Excerpt —
------------------------------------

“Usually when you tell a story it is over,” Elizabeth Wajnberg reminds herself, taking heart when her parents share another detail of surviving the Holocaust. Her memoir Sheymes — A Family Album After the Holocaust, however, shows this is not always so.
In this story, past and present are inseparable. One moment we’re traversing a tunnel in Switzerland, the next we’re in the forests of Poland. That’s how it was to grow up with survivors: The narrative of the Holocaust is never linear; rather, it explodes into everyday life. Sometimes in lines uttered over and over again (“I jumped out the window! I tore through the wires! I saved you! I saved you!”), sometimes in fragments of information never shared before, and always peppered with expressions from the mame-loshen (mother tongue), the parents’ Polish Yiddish. Any reader who knows Yiddish will enjoy encountering these phrases, and any reader who doesn’t will pick up some fluency with this book.
To read Sheymes is to be spellbound by a force of nature: the author’s mother. Wajnberg so successfully conjures her that the reader can still hear her long after finishing the book: “Give her a fruit,” the mother instructs, forever pushing food on everyone, most of all her daughter, who looks “like a corpse.” Nevertheless Wajnberg has created a loving, poignant, and ultimately tragic portrait of her parents. The mother, who lost her patience for anything while having to wait “a drumming three-day moment,” waited for her older child to be returned from an internment camp at the end of the war, and therefore cannot bear waiting for her daughter’s delayed flight. The ever resourceful father, who survived Buchenwald and took to dealing in cloth in war-ravaged Poland right after the war — white, soft shtikelech (little pieces) — and yet almost gives up fighting the nursing home director who doesn’t want him dine with his wife: “A good person cannot fight against a bad.”
Many readers will relate to Wajnberg’s tales of advocating for her parents in the Canadian health care system, first the long-term care wing in the Jewish Hospital that becomes a shtetl for the mother who loves sitting in the hallway to be “tsvishen menschen,” and later the state-run and neglectful nursing home. But Wajnberg also knows that she herself operates like her parents when dealing with situations of life and death: “’Who called the doctor? It’s against the rules!’ Whose rules? My parents once broke the rules by surviving.”
The story comes full circle when the narrator, who, to her mother’s great dismay, never had children, takes on caring for her ailing parents: “My children, I thought, they are my children.” Now it is the daughter who coaxes the mother. As the mother slips into dementia, the haunted look in her eyes disappears, and nurses speak of her “beautiful smile.” This is the mother whom both daughters recall never smiled at them and yet, the reader will be glad to have been invited into this family.

------------------------------------

Dataset records —
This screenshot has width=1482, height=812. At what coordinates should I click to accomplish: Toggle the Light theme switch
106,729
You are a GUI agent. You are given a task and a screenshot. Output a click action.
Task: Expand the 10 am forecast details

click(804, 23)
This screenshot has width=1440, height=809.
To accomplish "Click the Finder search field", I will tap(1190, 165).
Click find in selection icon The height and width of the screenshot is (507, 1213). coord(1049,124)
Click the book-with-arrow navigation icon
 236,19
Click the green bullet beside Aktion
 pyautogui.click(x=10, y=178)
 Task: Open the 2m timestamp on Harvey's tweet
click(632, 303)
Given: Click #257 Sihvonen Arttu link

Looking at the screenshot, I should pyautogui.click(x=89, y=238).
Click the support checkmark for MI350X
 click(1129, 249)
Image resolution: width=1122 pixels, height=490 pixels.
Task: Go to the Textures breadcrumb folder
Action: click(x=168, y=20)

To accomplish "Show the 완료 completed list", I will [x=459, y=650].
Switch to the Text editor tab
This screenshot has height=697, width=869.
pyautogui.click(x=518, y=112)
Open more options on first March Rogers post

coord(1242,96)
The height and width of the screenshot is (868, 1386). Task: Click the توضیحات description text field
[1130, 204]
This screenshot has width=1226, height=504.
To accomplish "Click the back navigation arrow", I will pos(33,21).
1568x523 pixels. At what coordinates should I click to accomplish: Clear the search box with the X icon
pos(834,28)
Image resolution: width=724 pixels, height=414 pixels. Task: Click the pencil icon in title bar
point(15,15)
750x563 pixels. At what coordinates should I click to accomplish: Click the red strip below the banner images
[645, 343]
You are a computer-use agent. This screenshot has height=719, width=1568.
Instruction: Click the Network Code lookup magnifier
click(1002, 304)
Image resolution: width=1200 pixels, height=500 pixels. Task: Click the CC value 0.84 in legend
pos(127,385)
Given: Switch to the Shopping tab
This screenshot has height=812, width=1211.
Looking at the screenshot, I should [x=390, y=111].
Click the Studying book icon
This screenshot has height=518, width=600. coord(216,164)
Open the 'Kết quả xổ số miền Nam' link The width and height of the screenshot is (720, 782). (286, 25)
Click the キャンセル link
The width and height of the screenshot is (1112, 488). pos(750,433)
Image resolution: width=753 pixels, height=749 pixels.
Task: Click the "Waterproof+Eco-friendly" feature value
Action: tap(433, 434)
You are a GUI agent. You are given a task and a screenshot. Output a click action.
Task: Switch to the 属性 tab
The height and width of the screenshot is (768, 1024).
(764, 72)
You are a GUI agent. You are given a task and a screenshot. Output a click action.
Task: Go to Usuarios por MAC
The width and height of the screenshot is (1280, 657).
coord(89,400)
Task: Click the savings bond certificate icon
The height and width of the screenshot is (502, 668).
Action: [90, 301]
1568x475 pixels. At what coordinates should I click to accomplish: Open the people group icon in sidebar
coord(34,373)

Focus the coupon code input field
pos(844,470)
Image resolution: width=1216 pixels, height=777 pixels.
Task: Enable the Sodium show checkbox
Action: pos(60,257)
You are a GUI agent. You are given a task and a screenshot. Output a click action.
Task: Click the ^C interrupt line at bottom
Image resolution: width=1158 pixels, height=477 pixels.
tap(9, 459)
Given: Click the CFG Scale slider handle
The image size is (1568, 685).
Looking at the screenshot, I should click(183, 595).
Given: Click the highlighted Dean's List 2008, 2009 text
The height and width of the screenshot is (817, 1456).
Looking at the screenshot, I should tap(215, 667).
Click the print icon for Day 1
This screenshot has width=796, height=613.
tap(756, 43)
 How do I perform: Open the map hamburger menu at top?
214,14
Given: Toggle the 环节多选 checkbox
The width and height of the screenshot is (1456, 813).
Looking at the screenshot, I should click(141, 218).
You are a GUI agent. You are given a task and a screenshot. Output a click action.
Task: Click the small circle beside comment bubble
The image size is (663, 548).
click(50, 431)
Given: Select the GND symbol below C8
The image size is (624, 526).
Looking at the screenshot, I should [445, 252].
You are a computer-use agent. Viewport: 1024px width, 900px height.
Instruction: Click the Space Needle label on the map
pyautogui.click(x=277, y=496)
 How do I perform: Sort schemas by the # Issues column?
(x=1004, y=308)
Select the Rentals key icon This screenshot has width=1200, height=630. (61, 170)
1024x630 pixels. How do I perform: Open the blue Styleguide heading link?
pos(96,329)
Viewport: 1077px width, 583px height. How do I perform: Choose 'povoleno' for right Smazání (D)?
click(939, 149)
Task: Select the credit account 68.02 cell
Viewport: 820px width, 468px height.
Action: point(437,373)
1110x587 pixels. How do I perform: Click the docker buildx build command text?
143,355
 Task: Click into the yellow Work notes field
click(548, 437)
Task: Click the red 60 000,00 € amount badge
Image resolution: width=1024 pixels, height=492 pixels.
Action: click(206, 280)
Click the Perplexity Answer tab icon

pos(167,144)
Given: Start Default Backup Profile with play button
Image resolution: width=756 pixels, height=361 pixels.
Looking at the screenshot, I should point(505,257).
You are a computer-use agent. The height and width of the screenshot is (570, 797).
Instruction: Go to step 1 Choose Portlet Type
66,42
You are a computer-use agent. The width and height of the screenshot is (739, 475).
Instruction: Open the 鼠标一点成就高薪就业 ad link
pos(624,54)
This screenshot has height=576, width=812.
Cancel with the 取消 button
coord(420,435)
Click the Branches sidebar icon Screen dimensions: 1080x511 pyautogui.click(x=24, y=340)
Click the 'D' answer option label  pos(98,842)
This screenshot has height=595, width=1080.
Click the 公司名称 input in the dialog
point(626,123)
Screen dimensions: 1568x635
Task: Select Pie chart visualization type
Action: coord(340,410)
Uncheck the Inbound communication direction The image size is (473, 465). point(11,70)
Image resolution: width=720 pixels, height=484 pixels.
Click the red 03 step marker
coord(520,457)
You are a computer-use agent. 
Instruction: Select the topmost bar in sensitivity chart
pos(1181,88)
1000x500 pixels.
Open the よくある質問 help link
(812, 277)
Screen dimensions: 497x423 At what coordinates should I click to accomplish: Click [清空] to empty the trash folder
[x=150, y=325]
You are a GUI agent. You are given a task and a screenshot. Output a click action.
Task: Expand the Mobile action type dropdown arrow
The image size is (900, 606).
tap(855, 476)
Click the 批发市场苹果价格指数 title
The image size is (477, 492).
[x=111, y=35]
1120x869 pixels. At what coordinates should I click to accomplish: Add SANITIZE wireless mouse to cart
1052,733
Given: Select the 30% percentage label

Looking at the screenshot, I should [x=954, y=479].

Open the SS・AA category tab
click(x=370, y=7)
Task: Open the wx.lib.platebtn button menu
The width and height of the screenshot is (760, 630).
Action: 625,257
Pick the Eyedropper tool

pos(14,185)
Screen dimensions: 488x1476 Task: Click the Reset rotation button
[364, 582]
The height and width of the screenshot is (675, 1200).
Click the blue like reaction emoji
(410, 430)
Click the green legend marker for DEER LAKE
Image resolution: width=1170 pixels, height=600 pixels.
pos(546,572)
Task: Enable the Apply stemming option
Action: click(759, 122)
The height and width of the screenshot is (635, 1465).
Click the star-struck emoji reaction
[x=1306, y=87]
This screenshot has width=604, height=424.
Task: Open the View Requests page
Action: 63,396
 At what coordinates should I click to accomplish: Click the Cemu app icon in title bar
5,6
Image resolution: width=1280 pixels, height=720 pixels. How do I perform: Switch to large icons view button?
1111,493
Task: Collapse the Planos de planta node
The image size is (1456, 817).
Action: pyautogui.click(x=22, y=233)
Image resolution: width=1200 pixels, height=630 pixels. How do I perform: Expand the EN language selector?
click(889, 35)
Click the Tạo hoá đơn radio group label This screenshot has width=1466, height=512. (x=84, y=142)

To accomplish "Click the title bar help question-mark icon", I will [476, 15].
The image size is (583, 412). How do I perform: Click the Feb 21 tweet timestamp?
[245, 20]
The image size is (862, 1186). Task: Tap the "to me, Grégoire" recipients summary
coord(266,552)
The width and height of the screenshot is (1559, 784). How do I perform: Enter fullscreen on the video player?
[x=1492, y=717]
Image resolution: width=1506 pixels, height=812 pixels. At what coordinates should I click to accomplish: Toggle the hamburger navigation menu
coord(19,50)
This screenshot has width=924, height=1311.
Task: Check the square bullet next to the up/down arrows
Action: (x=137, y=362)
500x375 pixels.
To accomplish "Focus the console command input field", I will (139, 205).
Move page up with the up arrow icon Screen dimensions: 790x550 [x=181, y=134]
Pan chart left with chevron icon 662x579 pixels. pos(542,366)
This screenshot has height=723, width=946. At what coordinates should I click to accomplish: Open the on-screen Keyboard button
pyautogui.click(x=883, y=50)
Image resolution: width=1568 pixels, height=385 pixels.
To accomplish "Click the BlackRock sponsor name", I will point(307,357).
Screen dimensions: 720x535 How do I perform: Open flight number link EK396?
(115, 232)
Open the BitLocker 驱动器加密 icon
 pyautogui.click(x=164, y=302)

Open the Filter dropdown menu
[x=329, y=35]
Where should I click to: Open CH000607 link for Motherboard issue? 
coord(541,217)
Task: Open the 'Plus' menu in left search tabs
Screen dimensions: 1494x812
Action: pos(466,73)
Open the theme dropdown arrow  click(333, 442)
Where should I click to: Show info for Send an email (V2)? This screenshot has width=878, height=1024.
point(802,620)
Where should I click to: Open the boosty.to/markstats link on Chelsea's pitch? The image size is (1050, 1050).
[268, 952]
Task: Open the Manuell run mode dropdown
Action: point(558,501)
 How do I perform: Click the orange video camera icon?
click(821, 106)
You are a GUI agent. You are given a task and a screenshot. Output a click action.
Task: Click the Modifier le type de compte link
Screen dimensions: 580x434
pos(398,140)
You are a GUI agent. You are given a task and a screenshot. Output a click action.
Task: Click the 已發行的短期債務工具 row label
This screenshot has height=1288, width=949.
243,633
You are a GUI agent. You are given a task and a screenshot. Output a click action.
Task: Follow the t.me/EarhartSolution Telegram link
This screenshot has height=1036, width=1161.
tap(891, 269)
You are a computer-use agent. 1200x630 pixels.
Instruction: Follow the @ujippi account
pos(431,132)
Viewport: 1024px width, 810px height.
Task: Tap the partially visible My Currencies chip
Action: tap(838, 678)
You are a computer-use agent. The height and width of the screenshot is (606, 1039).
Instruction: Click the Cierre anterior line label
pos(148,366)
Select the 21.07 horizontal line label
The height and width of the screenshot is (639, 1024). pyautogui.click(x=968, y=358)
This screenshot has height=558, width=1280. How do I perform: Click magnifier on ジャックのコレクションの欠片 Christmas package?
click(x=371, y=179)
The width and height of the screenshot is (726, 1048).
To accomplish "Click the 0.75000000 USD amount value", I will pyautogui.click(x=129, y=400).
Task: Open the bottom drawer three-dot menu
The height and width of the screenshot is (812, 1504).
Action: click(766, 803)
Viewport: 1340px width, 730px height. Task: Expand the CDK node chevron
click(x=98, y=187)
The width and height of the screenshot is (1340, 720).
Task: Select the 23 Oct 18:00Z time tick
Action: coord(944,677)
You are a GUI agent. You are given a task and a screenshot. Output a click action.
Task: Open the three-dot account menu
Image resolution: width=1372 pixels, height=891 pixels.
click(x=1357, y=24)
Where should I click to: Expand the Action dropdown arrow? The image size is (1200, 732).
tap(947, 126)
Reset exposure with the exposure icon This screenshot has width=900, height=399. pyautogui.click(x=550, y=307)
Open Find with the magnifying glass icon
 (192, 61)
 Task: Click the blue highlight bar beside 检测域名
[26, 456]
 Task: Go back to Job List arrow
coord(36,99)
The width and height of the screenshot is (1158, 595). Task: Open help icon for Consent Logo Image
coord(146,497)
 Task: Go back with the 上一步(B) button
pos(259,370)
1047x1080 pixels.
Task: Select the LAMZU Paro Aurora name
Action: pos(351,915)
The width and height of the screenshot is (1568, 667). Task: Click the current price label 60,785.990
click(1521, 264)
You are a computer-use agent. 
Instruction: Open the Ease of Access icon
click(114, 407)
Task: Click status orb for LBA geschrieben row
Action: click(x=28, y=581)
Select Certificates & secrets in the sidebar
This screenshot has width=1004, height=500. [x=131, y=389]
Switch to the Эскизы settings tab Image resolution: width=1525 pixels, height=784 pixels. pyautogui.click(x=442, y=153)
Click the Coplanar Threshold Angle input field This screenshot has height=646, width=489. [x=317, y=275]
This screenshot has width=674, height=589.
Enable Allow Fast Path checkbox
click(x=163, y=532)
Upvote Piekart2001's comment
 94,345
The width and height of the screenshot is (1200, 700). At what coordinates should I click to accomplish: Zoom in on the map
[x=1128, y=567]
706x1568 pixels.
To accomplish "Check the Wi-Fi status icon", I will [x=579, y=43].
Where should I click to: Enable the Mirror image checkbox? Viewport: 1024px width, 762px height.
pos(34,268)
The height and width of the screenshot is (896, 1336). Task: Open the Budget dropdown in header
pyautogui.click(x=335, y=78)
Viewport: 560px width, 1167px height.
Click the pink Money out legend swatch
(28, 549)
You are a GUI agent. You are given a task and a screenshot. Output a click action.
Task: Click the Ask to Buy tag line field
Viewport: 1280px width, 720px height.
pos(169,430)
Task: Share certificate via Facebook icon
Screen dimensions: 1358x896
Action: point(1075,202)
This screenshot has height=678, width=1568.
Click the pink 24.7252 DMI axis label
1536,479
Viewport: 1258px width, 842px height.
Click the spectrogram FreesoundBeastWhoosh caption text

------------------------------------

Exercises —
1. Translate this sentence from the review of the memoir Sheymes into French: "In this story, past and present are inseparable."
2. Repeat word for word the stretch of the review of the memoir Sheymes from "The story comes" through "into this family.".

List of solutions —
1. Dans cette histoire, le passé et le présent sont inséparables.

2.
The story comes full circle when the narrator, who, to her mother’s great dismay, never had children, takes on caring for her ailing parents: “My children, I thought, they are my children.” Now it is the daughter who coaxes the mother. As the mother slips into dementia, the haunted look in her eyes disappears, and nurses speak of her “beautiful smile.” This is the mother whom both daughters recall never smiled at them and yet, the reader will be glad to have been invited into this family.